Blog | La Corse en voiture électrique, c’est faisable ?

Blog | La Corse en voiture électrique, c’est faisable ?

C’est en tout cas la question qui nous est venue à l’esprit en ¼ de seconde lorsqu’au guichet on nous annonce que la voiture de location…

Vacances en Corse voiture électrique

Blog | La Corse en voiture électrique, c’est faisable ?
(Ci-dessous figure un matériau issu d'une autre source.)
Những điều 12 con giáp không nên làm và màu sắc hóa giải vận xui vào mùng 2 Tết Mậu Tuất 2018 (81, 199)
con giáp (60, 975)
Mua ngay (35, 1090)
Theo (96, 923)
C’est en tout cas la question qui nous est venue à l’esprit en ¼ de seconde lorsqu’au guichet on nous annonce que la voiture de location sera électrique.

En sortant de l’aéroport d’Ajaccio, on traverse le parking pour se rendre aux guichets des entreprises de location de voiture. Fans de voiture, évidemment on regarde les parkings qui nous entourent pour essayer de repérer ce qu’on pourrait avoir comme voiture pour la semaine. Quelques hybrides et électriques nous intriguent déjà.

« Alors … Voici ! Votre voiture sera une Zoé électrique, avec 380 km d’autonomie ! »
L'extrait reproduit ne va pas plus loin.